Herzog, Stern condemn IDF rabbinate for using imported produce during sabbatical

Military rabbinate says only using small amount of non-Israel fruits and vegetables.

farmer with grapes  (photo credit: courtesy)
farmer with grapes
(photo credit: courtesy)
The supply of fruit and vegetables to the IDF during the upcoming shmita, or sabbatical, year, continued to generate political waves on Sunday, with head of the opposition and Labor Party chairman MK Isaac Herzog heavily criticizing a decision by the IDF Rabbinate to use imported produce instead of fruit and vegetables produced in Israel under a leniency of Jewish law called heter mechira.
The military rabbinate insisted, however, that it would be utilizing heter mechira produce and would import only a small amount of fruit and vegetables.
The heter mechira is a leniency within Jewish law whereby agricultural land is temporarily sold to a non-Jew, thereby allowing fruit and vegetables to be grown and consumed in the sabbatical year, despite the general prohibitions on working the land in this year laid out by Jewish law.
Heter mechira is a cornerstone of the national-religious community’s Zionist ideology since it allowed Jewish farmers and agricultural settlements in the pre-state period to remain financially viable and is still critical today for this purpose.
Rabbinic opinion in the haredi world largely opposes the heter mechira system, however, and haredi rabbis insist that the land be allowed to lie fallow, and that produce from other sources be utilized in order to abide by the laws of the sabbatical year.
According to the IDF military rabbinate, although it has decided not to use heter mechira produce for the first half of the year, it will be using it for the second half of the year.
The military rabbinate said that in the first half of the year it would use a variety of solutions other than heter mechira, which are nevertheless derived from Israeli producers but still conform to Jewish law guidelines on the sabbatical year.
This, it said, would promote unity in the army by allowing haredi soldiers serving in the army, who do not eat heter mechira produce, to eat together with their non-haredi comrades.
Methods for producing Israeli, non-heter mechira fruit and vegetables include using produce grown the year before the shmita that is easy to store without rotting, such as potatoes and carrots; the otzar beit din system whereby a local rabbinical court acts as a proxy for the farmer to harvest fruit and vegetables that were already growing before the sabbatical year and are only harvested after it begins.
These supplies generally run out after the first six months of the sabbatical year, however, and the military rabbinate said that it fully intends to use produce from the heter mechira system after this period.
Haredi soldiers will then be provided with prepared meals produced outside of IDF kitchens along with imported vegetables.
The IDF Rabbinate insisted that even in the first half of the sabbatical year, it would use “Jewish produce alone,” and would use “non-Jewish” produce or imported produce only if there is a shortage from one of the other Jewish sources.
But Herzog called the decision “a severe blow to Israeli agriculture.”
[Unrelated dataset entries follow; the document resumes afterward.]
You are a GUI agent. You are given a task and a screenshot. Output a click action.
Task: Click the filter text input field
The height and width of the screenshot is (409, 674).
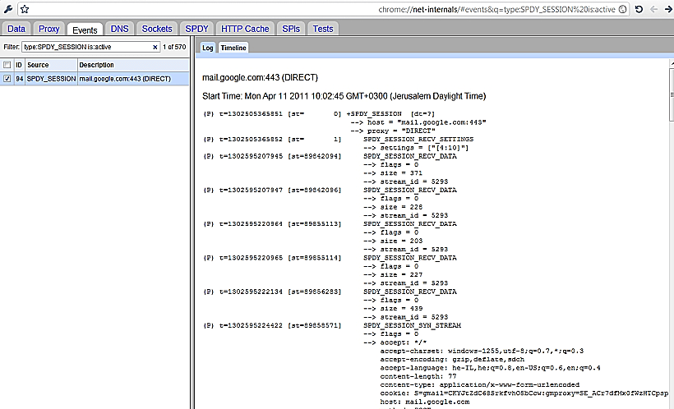coord(85,48)
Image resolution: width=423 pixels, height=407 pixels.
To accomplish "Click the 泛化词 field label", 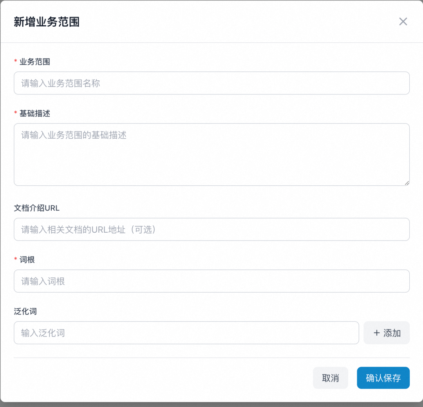I will pos(25,311).
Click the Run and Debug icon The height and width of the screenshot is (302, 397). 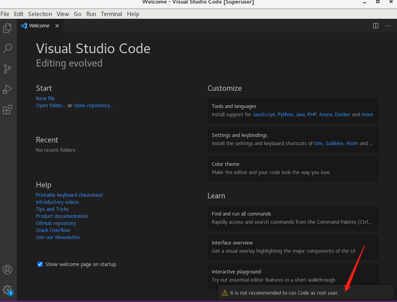pyautogui.click(x=7, y=89)
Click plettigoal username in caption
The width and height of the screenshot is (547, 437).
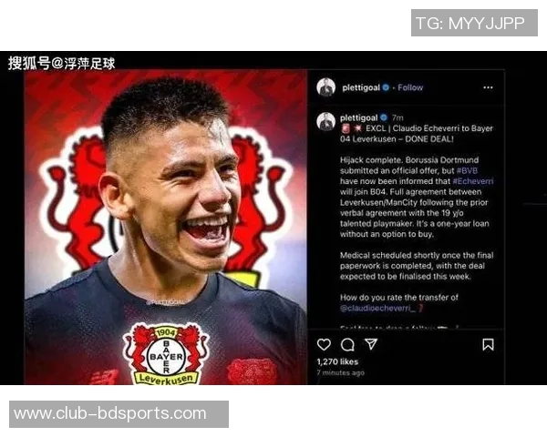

In a letter to Defense Minister Moshe Ya’alon, Herzog said that the IDF had always relied on heter mechira and called on him to intervene.
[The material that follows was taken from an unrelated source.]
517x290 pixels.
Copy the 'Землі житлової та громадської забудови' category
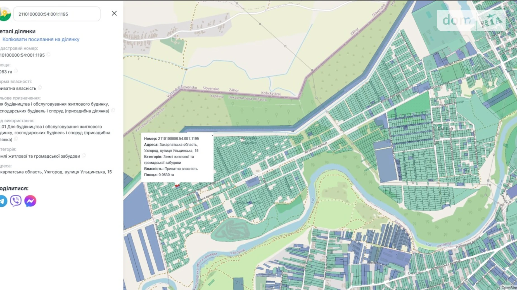(84, 156)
“This type of decision needs to be based on social and economic perspectives, the good of Israeli society, preference for local produce and the advancement of Israeli agriculture,” Herzog wrote in his letter to Ya’alon.
He added that if the decision is not altered, the Labor Party would fight against it “through all parliamentary and public means.”
In addition to Herzog, MK Elazar Stern of Hatnua also heavily criticized the decision, calling it “another stage in the surrender of the national-religious community to the haredi framework that does not believe in the values of ‘Torah va’Avoda’ [Torah and labor, an early slogan of the religious Zionist movement].”
He continued, saying that the decision amounts to a “denial of our ability to establish an independent Jewish and democratic state in the Land of Israel,” and is based on “attitudes from the Jewish exile that do not take into account that we have returned to our land in order to establish a Jewish state which includes proud workers of the land.”